Con los años me topé con muchos que dijeron ser sus discípulos, los guardianes de sus pasos. Citaban frases de su sabiduría como quien cita versículos de la biblia, ninguno repetido y ahora que lo pienso, todos apócrifos. Incluso en redes se jactaban de ser sus alumnos, con sentencias absolutas sobre el tango, ilustradas por tipos bailando que nada tenían que ver con el Jacinto que yo conocía, o mejor dicho desconocía. En vano me esforcé porque me dieran alguna dirección, un móvil, alguna seña particular donde tomar clases. «Te tiene que elegir él. Y cuando te elige te da un intensivo de un solo paso, pero perfecto», me dijo un cargoso que dio un par de exhibiciones en eventos baratos. Otro me dijo: «¿Sabés cual es el secreto de su candencia? Cuando se para no es que esté acentuando conscientemente un silencio, solo esta esperando que lleguen a ese momento todos los movimientos que hizo antes y a la vez los memoriza, para no hacerlos después». Y otro me comentó: «No es que mueva el cuerpo.

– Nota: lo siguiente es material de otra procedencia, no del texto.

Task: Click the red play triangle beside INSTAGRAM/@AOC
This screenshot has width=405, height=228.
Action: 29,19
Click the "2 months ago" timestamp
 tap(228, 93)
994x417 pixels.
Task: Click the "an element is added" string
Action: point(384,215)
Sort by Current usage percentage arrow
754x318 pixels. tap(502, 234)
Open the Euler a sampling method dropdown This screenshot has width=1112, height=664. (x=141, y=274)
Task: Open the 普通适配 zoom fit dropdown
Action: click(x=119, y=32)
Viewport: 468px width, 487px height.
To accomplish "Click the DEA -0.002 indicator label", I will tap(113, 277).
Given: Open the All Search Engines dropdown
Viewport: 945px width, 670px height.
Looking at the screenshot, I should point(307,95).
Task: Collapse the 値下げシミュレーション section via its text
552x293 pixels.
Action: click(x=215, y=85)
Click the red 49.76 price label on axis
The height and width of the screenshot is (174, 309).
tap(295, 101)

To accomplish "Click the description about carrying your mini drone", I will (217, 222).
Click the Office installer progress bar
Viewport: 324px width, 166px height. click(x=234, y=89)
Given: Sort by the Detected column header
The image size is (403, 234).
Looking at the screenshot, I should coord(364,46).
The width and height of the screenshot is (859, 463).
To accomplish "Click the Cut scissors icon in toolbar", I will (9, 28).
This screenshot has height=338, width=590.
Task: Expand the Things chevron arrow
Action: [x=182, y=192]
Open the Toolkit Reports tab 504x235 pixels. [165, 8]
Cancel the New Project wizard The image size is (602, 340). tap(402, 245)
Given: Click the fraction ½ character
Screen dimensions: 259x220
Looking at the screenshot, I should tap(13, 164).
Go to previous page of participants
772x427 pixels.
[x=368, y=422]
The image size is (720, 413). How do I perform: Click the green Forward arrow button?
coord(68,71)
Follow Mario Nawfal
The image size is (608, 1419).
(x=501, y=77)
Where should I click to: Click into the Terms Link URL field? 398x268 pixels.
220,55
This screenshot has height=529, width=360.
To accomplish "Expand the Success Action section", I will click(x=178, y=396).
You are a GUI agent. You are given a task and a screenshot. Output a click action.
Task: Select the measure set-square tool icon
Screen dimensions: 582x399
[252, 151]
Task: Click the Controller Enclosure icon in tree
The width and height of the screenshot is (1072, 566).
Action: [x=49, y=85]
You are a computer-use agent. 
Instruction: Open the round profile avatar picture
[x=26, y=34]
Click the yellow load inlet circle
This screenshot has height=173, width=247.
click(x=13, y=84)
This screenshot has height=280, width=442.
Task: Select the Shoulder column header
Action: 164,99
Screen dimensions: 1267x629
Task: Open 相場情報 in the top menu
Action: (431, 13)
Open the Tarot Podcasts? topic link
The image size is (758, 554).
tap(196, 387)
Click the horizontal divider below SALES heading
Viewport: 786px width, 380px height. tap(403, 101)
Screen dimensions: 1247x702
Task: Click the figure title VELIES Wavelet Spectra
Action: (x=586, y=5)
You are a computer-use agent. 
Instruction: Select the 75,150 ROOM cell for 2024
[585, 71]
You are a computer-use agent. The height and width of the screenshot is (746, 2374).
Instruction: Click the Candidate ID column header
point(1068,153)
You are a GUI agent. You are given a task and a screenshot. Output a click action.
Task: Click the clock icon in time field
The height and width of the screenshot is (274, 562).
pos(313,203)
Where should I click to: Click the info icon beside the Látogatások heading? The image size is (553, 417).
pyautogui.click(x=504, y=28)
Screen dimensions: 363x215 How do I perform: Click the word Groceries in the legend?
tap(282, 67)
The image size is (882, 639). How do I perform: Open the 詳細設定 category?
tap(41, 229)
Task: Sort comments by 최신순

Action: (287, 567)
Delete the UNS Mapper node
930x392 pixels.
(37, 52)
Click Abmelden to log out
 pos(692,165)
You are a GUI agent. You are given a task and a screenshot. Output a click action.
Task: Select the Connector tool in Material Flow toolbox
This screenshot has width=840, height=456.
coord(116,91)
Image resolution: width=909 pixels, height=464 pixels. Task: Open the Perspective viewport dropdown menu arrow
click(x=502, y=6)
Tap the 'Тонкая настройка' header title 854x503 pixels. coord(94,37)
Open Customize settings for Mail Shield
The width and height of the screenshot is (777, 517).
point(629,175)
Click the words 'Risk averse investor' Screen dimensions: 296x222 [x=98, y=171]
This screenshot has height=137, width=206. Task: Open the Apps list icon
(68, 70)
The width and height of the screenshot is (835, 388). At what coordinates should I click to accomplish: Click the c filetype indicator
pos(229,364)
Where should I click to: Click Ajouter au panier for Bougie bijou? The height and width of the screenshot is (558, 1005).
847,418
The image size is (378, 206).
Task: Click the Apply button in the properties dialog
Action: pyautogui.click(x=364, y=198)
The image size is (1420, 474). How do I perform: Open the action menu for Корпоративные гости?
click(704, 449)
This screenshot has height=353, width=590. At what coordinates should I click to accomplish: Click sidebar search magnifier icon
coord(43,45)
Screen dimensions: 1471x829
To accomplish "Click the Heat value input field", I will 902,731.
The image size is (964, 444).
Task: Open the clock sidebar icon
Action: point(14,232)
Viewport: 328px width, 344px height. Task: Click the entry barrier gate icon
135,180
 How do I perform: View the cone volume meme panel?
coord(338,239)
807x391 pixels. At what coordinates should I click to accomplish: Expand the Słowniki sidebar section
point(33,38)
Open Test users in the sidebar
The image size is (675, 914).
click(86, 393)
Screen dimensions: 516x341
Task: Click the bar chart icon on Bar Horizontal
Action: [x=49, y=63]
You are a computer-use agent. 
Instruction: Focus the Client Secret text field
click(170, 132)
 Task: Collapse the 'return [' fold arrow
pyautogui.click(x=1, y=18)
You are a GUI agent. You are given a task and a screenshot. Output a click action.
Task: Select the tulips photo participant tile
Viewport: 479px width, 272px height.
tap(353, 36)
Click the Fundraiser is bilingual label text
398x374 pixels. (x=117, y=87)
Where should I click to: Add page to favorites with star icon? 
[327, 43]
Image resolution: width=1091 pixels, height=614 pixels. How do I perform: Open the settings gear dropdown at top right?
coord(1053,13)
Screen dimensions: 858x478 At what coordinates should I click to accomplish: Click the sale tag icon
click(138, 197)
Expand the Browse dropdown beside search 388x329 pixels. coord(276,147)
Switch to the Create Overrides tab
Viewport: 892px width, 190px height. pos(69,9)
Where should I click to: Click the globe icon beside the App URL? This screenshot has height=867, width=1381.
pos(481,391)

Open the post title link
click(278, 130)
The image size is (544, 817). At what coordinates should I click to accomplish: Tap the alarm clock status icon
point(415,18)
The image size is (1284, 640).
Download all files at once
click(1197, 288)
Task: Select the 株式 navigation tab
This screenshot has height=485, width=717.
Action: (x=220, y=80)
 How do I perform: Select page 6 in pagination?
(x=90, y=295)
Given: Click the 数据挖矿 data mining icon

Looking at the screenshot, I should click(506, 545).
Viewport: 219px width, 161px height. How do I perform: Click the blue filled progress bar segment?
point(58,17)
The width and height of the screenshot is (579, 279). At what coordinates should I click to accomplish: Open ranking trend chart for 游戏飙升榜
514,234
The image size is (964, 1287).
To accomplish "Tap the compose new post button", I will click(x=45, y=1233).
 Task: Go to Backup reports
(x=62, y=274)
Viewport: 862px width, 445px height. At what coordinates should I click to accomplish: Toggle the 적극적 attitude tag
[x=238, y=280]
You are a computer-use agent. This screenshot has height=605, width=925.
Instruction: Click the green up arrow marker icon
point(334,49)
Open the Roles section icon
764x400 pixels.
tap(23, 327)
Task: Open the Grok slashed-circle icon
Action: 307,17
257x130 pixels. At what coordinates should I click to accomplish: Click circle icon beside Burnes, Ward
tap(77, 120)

Es la cara la que maneja todos sus movimientos como un titiritero» Era una convención de tics nerviosos. 

Todos notables elementos de una obsesión.

A todas esas variaciones desafortunadas de Jacinto las vi en la pista. No eran gran cosa. Muy de vez en cuando creí ver en ellos un destello jacintiano, un reflejo automático de una desprolijidad genial, hecha con mucho esfuerzo y poca gracia.

Salgo a bailar. Y mientras bailo me acuerdo de algún movimiento  incopiable del extraño Pibe Jacinto y busco hacerlo.

Pero no hay caso. A mi la fealdad me sale fea».


Foto de l vieja y querida milonga del Pipa, en el centro gallego de Barcelona, lugar en que se vio alguna vez al pibe Jacinto, protagonista de la crónica.